フィギュアスケート女子の三原舞依(シスメックス)が、盟友の坂本花織(同)の決断について胸中を明かした。

 同年代の2人は中野園子コーチに師事し、国内外の大会で活躍。刺激を与え合ってきたが、坂本は今季限りでの引退を明言した。三原は「私がスケートをやりにリンクに初めて行った時に、真ん中ですごく速くスピンを回っていたのがかおちゃんだった」と当時を回想した上で「その会話(坂本の引退について)になった時に涙が止まらなかった。かおちゃんの背中を一番近くで見ることができて、練習の中でもあんなふうにジャンプを跳びたいなとか思っていた」と神妙に語った。

 さらに「ずっとずっと一緒の氷で滑ってきた仲間というか、本当にかけがえのない存在」と感謝を口にしつつ「練習できる日々も限られてくる中で、私も同じ一員として強いアスリートであれるように頑張りたい」と決意を新たにした。

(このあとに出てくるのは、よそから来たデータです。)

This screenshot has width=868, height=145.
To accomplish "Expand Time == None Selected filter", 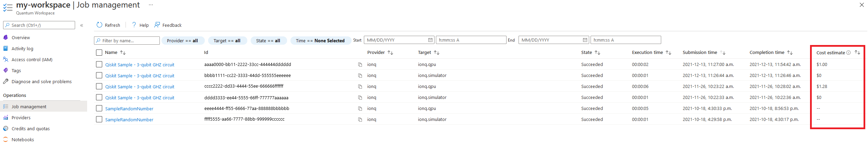I will coord(321,41).
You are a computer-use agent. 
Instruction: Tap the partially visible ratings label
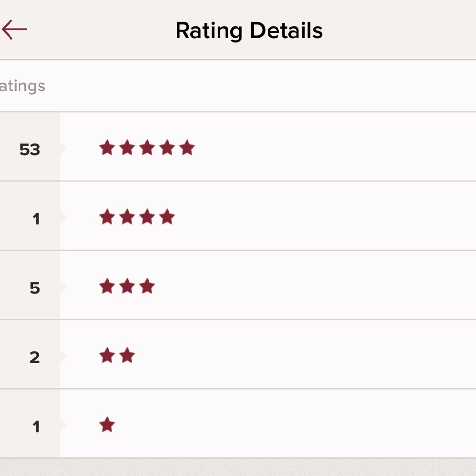22,87
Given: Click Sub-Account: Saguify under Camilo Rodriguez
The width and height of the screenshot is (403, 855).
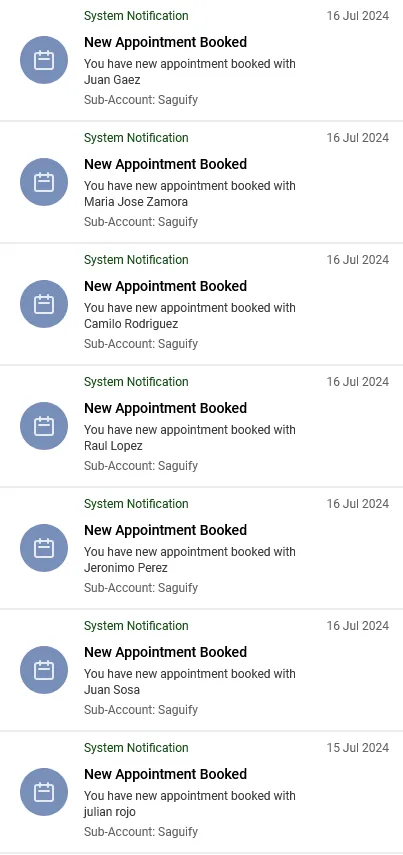Looking at the screenshot, I should tap(141, 344).

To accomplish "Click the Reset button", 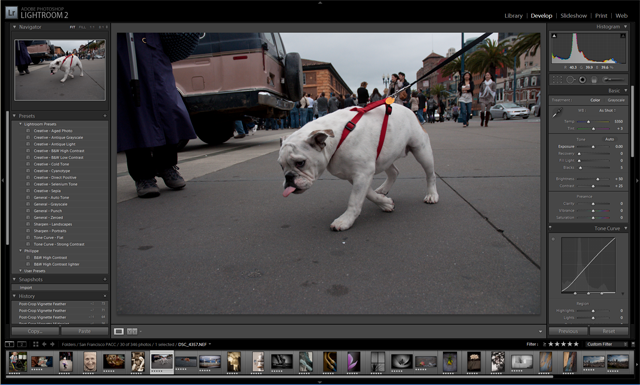I will click(x=609, y=331).
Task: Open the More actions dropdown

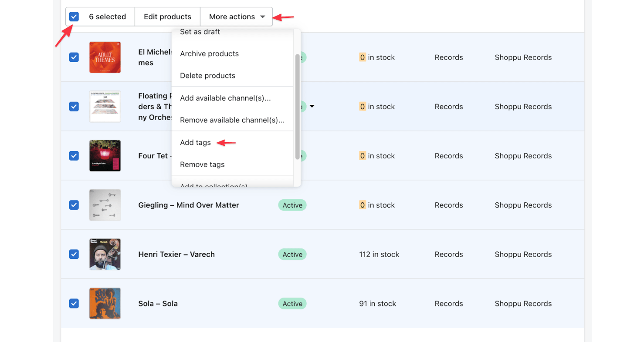Action: (236, 17)

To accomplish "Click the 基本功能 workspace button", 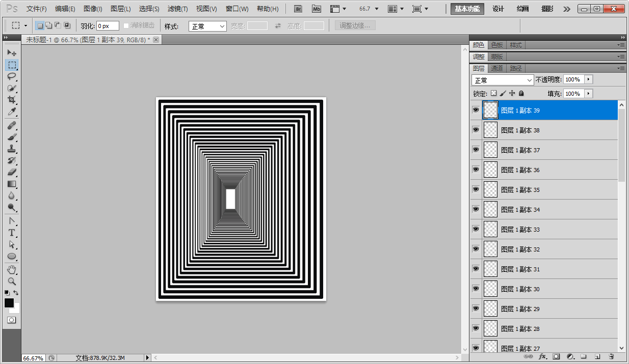I will 467,9.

 11日に行われたサマーカップ3日目(滋賀・木下カンセーアイスアリーナ)の女子ショートプログラムでは「戦場のメリークリスマス」を演じて60・98点をマーク。昨季は右足首のケガで満足な演技ができなかったが、この日は笑顔が目立った。12日のフリーに向けては「ここまで帰ってくるのは大変だったけど、たくさんの方々にサポートしていただいている。感謝の思いを込めたい」と力を込めた。